We’re very much artists who make lamps rather than lamp designers. No shade. For us, it’s refreshing to work within the parameters of usability. A lamp has to be practical: it has to stand up and emit a nice light, whereas art can be anything. Our way of working is also very sporadic and chaotic – a lot of it comes down to chance – so it feels especially rewarding when something ends up both functional and somewhat cohesive.

Do you remember your first lamp?
Our first attempt was combining a diamante pencil organiser with a metal hoop but we didn’t even finish it! The real first one was Sabine. It was made from part of a chrome chair that we chopped up, and the top was part of a fibreglass model boat. It felt kind of magical when we switched it on: it lit up and you could see the brushstrokes in the fibreglass.
You mentioned to me earlier that you like this element of surprise.
We like it when something unexpected happens. With most of them, it’s nice when you switch the lamp on and it creates an interesting light – when it highlights something, or changes colour. For instance, with Raquel, when we combined a particular fabric from a top and draped it, it fell in such a beautiful way. When we were making Jasmine, we liked the warm glow the tupperware gave and then how it illuminated the individual butterflies. With Paris, the mesh funnel we ended up using as a shade cast a spiralling lattice pattern on the wall that we hadn’t anticipated. Adding light to an object is quite a simple gesture, but it can enhance certain qualities and transform it into something unexpected.

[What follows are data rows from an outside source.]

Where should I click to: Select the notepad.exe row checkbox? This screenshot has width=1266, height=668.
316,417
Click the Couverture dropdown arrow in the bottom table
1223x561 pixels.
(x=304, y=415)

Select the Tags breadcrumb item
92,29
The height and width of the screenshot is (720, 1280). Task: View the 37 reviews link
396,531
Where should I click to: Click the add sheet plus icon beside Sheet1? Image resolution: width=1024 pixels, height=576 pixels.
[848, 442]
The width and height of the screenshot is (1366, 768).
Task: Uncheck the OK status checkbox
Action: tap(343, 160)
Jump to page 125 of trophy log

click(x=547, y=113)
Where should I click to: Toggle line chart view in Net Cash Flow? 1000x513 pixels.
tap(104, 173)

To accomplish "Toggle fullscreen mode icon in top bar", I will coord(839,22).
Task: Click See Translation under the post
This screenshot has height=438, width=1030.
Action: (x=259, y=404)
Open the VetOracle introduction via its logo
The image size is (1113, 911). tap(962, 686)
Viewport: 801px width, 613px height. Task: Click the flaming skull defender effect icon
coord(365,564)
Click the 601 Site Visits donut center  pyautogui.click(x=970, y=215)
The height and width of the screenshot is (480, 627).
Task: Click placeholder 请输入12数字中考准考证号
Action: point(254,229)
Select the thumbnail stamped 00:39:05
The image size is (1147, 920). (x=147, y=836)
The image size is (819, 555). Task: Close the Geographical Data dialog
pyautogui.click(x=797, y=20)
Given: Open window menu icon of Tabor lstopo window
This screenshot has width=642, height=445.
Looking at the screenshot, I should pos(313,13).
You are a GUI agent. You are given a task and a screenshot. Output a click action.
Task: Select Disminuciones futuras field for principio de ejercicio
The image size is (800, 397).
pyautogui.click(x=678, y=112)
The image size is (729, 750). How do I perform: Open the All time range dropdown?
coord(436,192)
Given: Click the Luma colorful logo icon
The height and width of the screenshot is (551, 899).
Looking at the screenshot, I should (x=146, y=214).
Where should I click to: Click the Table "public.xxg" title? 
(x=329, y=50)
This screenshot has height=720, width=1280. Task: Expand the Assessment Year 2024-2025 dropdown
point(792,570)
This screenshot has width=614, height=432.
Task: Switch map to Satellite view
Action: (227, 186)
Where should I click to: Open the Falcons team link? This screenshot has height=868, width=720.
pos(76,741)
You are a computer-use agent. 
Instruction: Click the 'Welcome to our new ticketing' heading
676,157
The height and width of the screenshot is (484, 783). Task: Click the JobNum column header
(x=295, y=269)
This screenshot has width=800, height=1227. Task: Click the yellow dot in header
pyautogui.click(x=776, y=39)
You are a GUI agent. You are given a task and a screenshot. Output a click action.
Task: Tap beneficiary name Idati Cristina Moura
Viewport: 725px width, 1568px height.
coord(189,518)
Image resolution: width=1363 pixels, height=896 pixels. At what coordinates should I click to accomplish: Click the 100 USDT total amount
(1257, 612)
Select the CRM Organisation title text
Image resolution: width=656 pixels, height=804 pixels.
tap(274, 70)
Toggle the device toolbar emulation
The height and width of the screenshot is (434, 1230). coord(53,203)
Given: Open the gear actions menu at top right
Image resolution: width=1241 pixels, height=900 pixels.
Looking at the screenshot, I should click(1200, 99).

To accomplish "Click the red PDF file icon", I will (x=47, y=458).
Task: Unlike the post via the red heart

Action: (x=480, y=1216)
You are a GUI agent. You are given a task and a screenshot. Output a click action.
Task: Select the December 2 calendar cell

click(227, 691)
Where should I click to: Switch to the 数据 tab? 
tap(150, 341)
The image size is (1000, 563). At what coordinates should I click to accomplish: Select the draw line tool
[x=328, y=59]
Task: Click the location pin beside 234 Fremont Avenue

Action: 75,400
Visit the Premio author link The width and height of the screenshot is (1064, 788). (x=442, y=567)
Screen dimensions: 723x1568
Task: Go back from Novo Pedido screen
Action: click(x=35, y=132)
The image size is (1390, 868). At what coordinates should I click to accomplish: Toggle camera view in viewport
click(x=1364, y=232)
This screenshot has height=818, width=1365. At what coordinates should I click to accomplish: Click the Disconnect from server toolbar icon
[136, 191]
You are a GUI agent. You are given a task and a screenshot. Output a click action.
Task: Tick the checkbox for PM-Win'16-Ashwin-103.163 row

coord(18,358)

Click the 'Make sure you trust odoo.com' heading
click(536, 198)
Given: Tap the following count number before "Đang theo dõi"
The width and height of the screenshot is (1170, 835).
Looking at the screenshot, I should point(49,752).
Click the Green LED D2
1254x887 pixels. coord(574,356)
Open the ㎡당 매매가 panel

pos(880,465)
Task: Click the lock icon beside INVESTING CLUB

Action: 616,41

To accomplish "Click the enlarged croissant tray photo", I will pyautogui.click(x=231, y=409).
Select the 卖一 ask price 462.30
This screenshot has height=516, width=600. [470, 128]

I’m interested in your influences and, by extension, how you’d describe your aesthetic. There’s clearly a modernist thread in many of the lamps, particularly in the recurring use of stainless steel. But there are also elements of Art Nouveau and Pop, and something obviously quite postmodern in the way different eras, styles and materials are juxtaposed. There’s a sharpness and a prettiness, but also a sense of humour – which feels quite deliberate.
We’re drawn to all of those things, and you see them already embedded in everyday objects. A table leg, for instance, could read as Art Nouveau or mid-century depending on how it’s adapted. That language is already present in these repurposed items – things people have used and lived with. A pink steering wheel might feel like something out of a Kylie Minogue video, but we can push it in another direction. We bring together old things and new things, so the lamps end up feeling slightly out of time. We’re also not starting from scratch, we work with what we’ve found and all of the design choices which were already there in the objects themselves.
There’s also a sense of restraint in the work – of knowing when to stop. With sculpture, there can be a lot of labour and energy involved, but ideally the final object feels effortless.
Exactly. You want it to feel like they are almost doing it on their own (rather than as the result of our labour). We are quite conscious of not disrupting the existing forms too much.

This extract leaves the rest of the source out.